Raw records
---+---
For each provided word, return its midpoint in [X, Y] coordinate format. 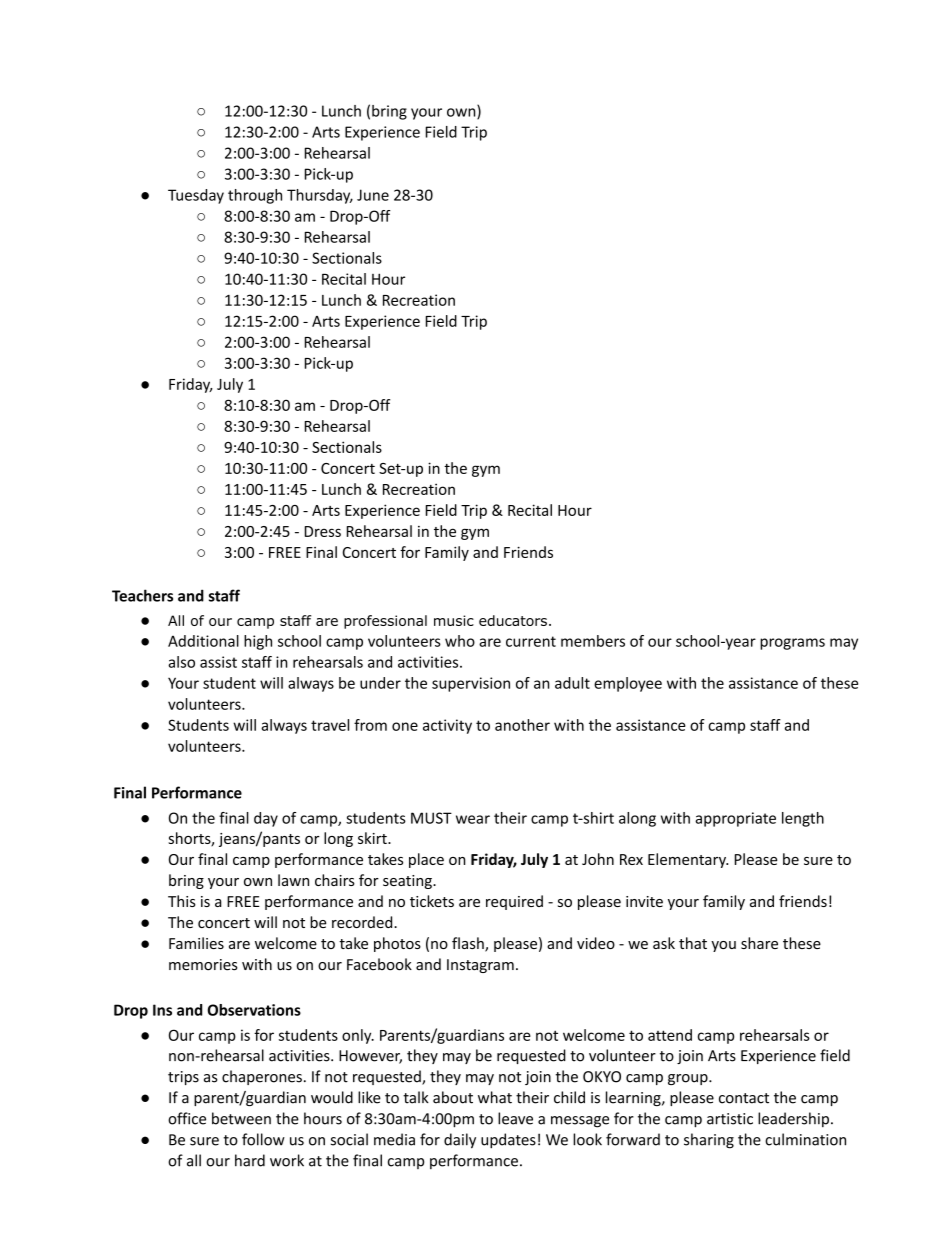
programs [792, 644]
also [181, 662]
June [373, 195]
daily [460, 1141]
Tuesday [196, 196]
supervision [471, 684]
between [241, 1118]
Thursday [320, 196]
---+---
Can you quote every line of the listing above word for word, with the picture left out?

For each provided word, return its midpoint in [X, Y] coordinate format. 
programs [792, 644]
also [181, 662]
June [373, 195]
daily [460, 1141]
Tuesday [196, 196]
supervision [471, 684]
between [241, 1118]
Thursday [320, 196]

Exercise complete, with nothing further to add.